*** Opening of Dataset records ***
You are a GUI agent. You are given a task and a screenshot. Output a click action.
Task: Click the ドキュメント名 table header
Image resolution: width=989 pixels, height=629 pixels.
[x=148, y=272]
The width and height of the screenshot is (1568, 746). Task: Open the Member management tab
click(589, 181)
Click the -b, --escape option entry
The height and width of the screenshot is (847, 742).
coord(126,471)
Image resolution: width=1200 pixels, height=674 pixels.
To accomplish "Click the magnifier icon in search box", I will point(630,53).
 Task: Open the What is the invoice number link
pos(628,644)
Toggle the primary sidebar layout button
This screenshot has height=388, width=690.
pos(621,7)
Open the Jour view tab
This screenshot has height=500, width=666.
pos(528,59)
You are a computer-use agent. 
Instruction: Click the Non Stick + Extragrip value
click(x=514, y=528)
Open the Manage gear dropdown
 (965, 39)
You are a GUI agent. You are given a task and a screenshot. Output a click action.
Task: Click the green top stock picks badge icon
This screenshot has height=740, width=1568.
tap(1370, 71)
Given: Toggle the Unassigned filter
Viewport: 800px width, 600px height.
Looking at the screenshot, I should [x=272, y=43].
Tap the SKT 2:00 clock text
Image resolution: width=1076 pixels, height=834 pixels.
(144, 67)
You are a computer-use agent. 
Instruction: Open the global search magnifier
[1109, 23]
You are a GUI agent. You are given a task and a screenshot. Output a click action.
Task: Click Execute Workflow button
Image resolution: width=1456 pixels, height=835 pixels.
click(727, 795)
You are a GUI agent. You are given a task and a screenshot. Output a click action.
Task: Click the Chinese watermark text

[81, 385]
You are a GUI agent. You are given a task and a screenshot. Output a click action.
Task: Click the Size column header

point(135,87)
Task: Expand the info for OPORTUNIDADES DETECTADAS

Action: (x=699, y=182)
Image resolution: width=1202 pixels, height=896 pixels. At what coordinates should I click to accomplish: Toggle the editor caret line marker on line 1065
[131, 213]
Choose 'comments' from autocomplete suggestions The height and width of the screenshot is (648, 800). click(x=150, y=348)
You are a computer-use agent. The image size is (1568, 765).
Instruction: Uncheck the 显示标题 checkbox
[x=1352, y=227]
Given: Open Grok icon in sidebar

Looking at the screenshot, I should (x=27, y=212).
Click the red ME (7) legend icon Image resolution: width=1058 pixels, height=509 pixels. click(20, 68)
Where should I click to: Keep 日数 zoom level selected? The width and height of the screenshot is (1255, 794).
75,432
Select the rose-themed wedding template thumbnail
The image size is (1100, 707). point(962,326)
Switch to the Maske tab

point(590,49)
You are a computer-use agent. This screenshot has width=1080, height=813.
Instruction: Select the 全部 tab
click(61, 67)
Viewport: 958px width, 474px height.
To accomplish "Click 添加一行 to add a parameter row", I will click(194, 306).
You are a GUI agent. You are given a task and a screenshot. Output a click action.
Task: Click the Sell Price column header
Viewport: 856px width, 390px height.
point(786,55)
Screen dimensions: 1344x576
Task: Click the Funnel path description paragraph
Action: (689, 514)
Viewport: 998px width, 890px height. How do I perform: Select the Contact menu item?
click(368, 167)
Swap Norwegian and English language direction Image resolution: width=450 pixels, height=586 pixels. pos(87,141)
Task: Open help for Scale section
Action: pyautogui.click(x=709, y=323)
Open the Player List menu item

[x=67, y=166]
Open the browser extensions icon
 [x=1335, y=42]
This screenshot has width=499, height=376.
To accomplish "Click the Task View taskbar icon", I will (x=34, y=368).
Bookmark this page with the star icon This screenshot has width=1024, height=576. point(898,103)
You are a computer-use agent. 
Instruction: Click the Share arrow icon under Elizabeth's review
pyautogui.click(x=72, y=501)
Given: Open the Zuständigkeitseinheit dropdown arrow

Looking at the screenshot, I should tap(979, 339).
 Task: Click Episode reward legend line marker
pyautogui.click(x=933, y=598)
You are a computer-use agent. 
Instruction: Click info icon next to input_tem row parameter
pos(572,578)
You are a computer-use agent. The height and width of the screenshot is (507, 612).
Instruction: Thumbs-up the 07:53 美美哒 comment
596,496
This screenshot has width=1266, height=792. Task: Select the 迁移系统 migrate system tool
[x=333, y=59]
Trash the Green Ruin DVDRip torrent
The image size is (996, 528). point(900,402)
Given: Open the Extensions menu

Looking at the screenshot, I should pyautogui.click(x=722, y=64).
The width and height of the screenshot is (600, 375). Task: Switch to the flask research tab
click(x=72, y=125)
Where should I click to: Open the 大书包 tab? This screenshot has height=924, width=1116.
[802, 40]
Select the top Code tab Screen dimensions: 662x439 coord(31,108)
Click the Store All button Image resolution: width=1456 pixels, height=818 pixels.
*** Close of Dataset records ***
- _Instructions to follow_:
Output all entries exactly as given above.

- _Answer space_:
You are a GUI agent. You are given a task and a screenshot. Output a click action.
Task: Click the ドキュメント名 table header
Image resolution: width=989 pixels, height=629 pixels.
[x=148, y=272]
The width and height of the screenshot is (1568, 746). Task: Open the Member management tab
click(589, 181)
Click the -b, --escape option entry
The height and width of the screenshot is (847, 742).
coord(126,471)
Image resolution: width=1200 pixels, height=674 pixels.
To accomplish "Click the magnifier icon in search box", I will point(630,53).
 Task: Open the What is the invoice number link
pos(628,644)
Toggle the primary sidebar layout button
This screenshot has height=388, width=690.
pos(621,7)
Open the Jour view tab
This screenshot has height=500, width=666.
pos(528,59)
You are a computer-use agent. 
Instruction: Click the Non Stick + Extragrip value
click(x=514, y=528)
Open the Manage gear dropdown
 (965, 39)
You are a GUI agent. You are given a task and a screenshot. Output a click action.
Task: Click the green top stock picks badge icon
This screenshot has height=740, width=1568.
tap(1370, 71)
Given: Toggle the Unassigned filter
Viewport: 800px width, 600px height.
Looking at the screenshot, I should [x=272, y=43].
Tap the SKT 2:00 clock text
Image resolution: width=1076 pixels, height=834 pixels.
(144, 67)
You are a computer-use agent. 
Instruction: Open the global search magnifier
[1109, 23]
You are a GUI agent. You are given a task and a screenshot. Output a click action.
Task: Click Execute Workflow button
Image resolution: width=1456 pixels, height=835 pixels.
click(727, 795)
You are a GUI agent. You are given a task and a screenshot. Output a click action.
Task: Click the Chinese watermark text

[81, 385]
You are a GUI agent. You are given a task and a screenshot. Output a click action.
Task: Click the Size column header

point(135,87)
Task: Expand the info for OPORTUNIDADES DETECTADAS

Action: (x=699, y=182)
Image resolution: width=1202 pixels, height=896 pixels. At what coordinates should I click to accomplish: Toggle the editor caret line marker on line 1065
[131, 213]
Choose 'comments' from autocomplete suggestions The height and width of the screenshot is (648, 800). click(x=150, y=348)
You are a computer-use agent. The image size is (1568, 765).
Instruction: Uncheck the 显示标题 checkbox
[x=1352, y=227]
Given: Open Grok icon in sidebar

Looking at the screenshot, I should (x=27, y=212).
Click the red ME (7) legend icon Image resolution: width=1058 pixels, height=509 pixels. click(20, 68)
Where should I click to: Keep 日数 zoom level selected? The width and height of the screenshot is (1255, 794).
75,432
Select the rose-themed wedding template thumbnail
The image size is (1100, 707). point(962,326)
Switch to the Maske tab

point(590,49)
You are a computer-use agent. This screenshot has width=1080, height=813.
Instruction: Select the 全部 tab
click(61, 67)
Viewport: 958px width, 474px height.
To accomplish "Click 添加一行 to add a parameter row", I will click(194, 306).
You are a GUI agent. You are given a task and a screenshot. Output a click action.
Task: Click the Sell Price column header
Viewport: 856px width, 390px height.
point(786,55)
Screen dimensions: 1344x576
Task: Click the Funnel path description paragraph
Action: (689, 514)
Viewport: 998px width, 890px height. How do I perform: Select the Contact menu item?
click(368, 167)
Swap Norwegian and English language direction Image resolution: width=450 pixels, height=586 pixels. pos(87,141)
Task: Open help for Scale section
Action: pyautogui.click(x=709, y=323)
Open the Player List menu item

[x=67, y=166]
Open the browser extensions icon
 [x=1335, y=42]
This screenshot has width=499, height=376.
To accomplish "Click the Task View taskbar icon", I will (x=34, y=368).
Bookmark this page with the star icon This screenshot has width=1024, height=576. point(898,103)
You are a computer-use agent. 
Instruction: Click the Share arrow icon under Elizabeth's review
pyautogui.click(x=72, y=501)
Given: Open the Zuständigkeitseinheit dropdown arrow

Looking at the screenshot, I should tap(979, 339).
 Task: Click Episode reward legend line marker
pyautogui.click(x=933, y=598)
You are a computer-use agent. 
Instruction: Click info icon next to input_tem row parameter
pos(572,578)
You are a computer-use agent. The height and width of the screenshot is (507, 612).
Instruction: Thumbs-up the 07:53 美美哒 comment
596,496
This screenshot has width=1266, height=792. Task: Select the 迁移系统 migrate system tool
[x=333, y=59]
Trash the Green Ruin DVDRip torrent
The image size is (996, 528). point(900,402)
Given: Open the Extensions menu

Looking at the screenshot, I should pyautogui.click(x=722, y=64).
The width and height of the screenshot is (600, 375). Task: Switch to the flask research tab
click(x=72, y=125)
Where should I click to: Open the 大书包 tab? This screenshot has height=924, width=1116.
[802, 40]
Select the top Code tab Screen dimensions: 662x439 coord(31,108)
Click the Store All button Image resolution: width=1456 pixels, height=818 pixels.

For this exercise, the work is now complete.